Umstellung auf Leih-Software

Personalumbau bei SAP betrifft rund 2000 Stellen

Der Softwarekonzern SAP nennt konkrete Zahlen: Rund 2000 Mitarbeiter müssen sich neu orientieren. Zugleich sollen dieses Jahr angeblich aber auch weitere Stellen geschaffen werden.

Stuttgart - Das Unternehmen begründet die Restrukturierung mit der Umstellung auf Leih-Software: Etwa 2000 Stellen beim Softwarekonzern SAP sind von dem Personalumbau betroffen. Es handele sich um drei Prozent der insgesamt 67.000 Stellen weltweit, teilte das Unternehmen mit.

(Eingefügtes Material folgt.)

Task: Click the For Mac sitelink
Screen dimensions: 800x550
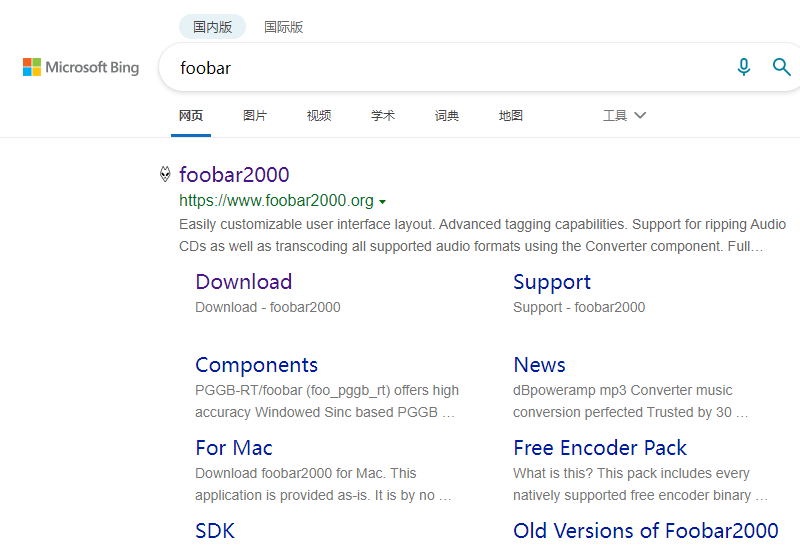Action: (233, 448)
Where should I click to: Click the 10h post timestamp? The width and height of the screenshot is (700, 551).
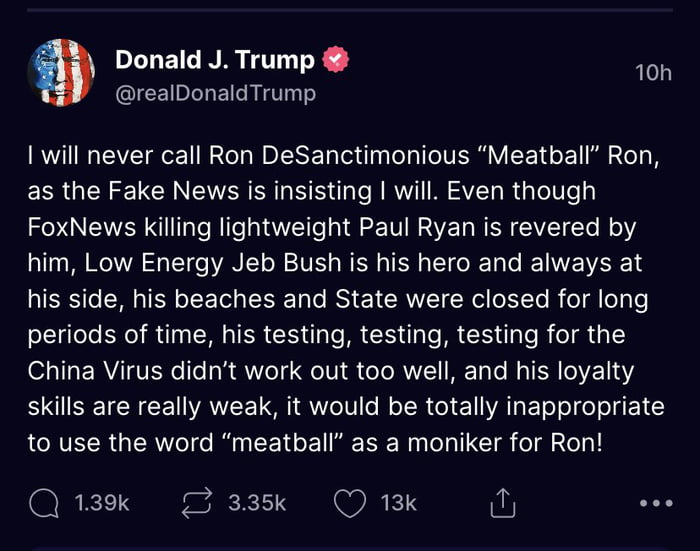point(653,73)
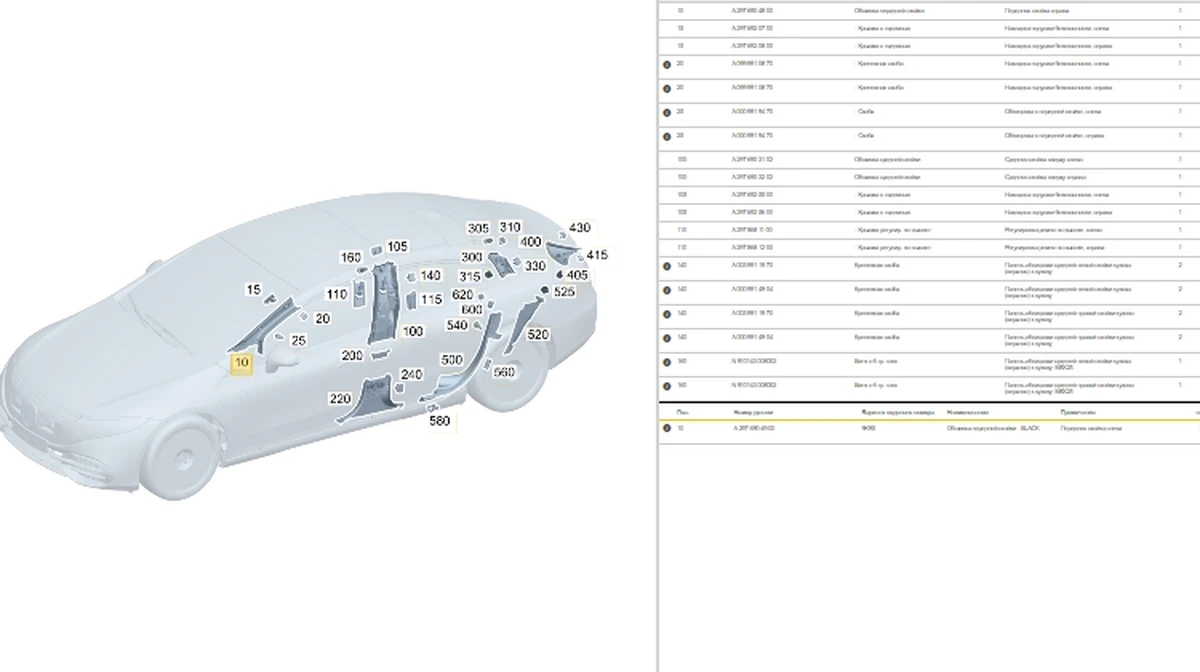Select callout 520 by the rear wheel arch

click(537, 335)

Dies bedeute einen Stellenabbau in einigen Bereichen des Unternehmens, sagte ein SAP-Sprecher. Der Konzern habe seine 67.000 Mitarbeiter über die Pläne informiert. SAP werde Ende 2014 aber mehr Mitarbeiter beschäftigen als Anfang des Jahres, heißt es. Die Nachrichtenagentur Reuters berichtet mit Bezug auf einen Insider, dass für dieses Jahr zugleich rund 3000 neue Stellen geplant sein sollen.

Der Konzern stellt sein Angebot von fest installierter Software auf Abo-Modelle um, da die Firmenkunden immer weniger Software-Lizenzen kaufen. Der Ausbau des Cloud-Geschäfts verursacht Kosten und schmälert den Gewinn. Um das aufzufangen, will SAP-Chef Bill McDermott den Konzern schlanker aufstellen und Bereiche zusammenlegen.

Auch seine Führungsmannschaft hat SAP kürzlich erneut umgebaut. Anfang Mai, wenige Wochen vor Beginn der Alleinherrschaft von McDermott, verließ Technik-Chef Vishal Sikka den Vorstand.

Anm. d. Red: In einer früheren Version dieses Artikels hieß es, gut 2000 Mitarbeiter des Softwarekonzerns SAP müssen gehen. Tatsächlich muss es heißen: Die Maßnahmen betreffen drei Prozent der Stellen, 2000 Mitarbeiter müssen sich neu orientieren. Wir bitten den Fehler zu entschuldigen.